I am at a loss as to why this isn't working and how to move forward. Any and all suggestions are very much appreciated and will be tested. Please let me know if I can provide any more information to help diagnose this problem and I will provide it ASAP.
Thanks in advance,
Ben Morgan
Trimmomatic can be finicky in the tacit assumptions it makes.
I am guessing that in case one when it runs in palindromic mode there is no palindrome that Trimmomatic could actually detect since the adapters are at the beginning so everything passes.
In case two, when run in simple mode all reads should be dropped, no? Since they match at least on of the adapters. So that seems to be the correct behavior.
Hi Istvan,
Thanks for the quick reply (I'm obviously waiting with bated breath for responses).
Maybe I'm totally misunderstanding how Trimmomatic works, but that does not make sense to me. Why should an entire read be dropped because there is an adapter match?
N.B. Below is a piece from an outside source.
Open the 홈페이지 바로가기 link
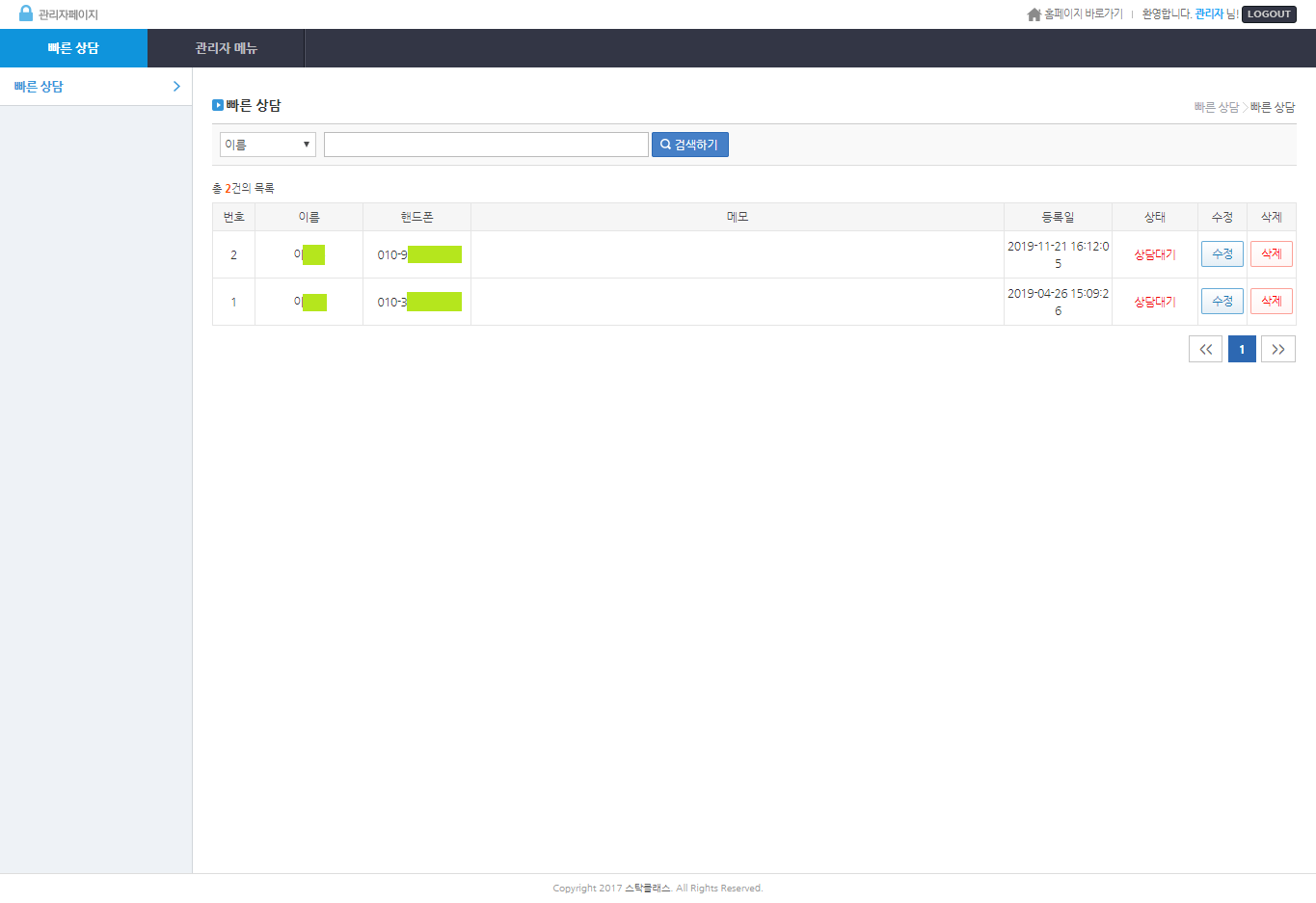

My understanding based on the manual is that the ILLUMINACLIP action should be the first step taken, and it should remove ONLY the adapter sequence, as specified in the adapters file, so long as the number of mismatches between the adapter on the read and the one specified in the adapter file is less than the ILLUMINACLIP seed mismatches parameter. Since I added teh adapters in silico, I know there are zero mismatches, so the output fastq files should be the entire read, minus the adapter and any low quality bases. Reads should only be dropped if they fall below the MINLEN threshold after adapter removal, end clipping, and quality trimming, which none of my testing reads do.
Am I way off base here?
Thanks again.
There is a difference between 5' and 3' adapter clipping. These will be treated differently.
The default and most common process is that of trimming off adapters ligated at the end of the reads (3' adapters). Once an adapter is seen it means that the sequencing ran out of useful DNA and ran into the adapter. Everything after adapter information is considered useless information.
The Trimmomatic paper has more information with graphical representations.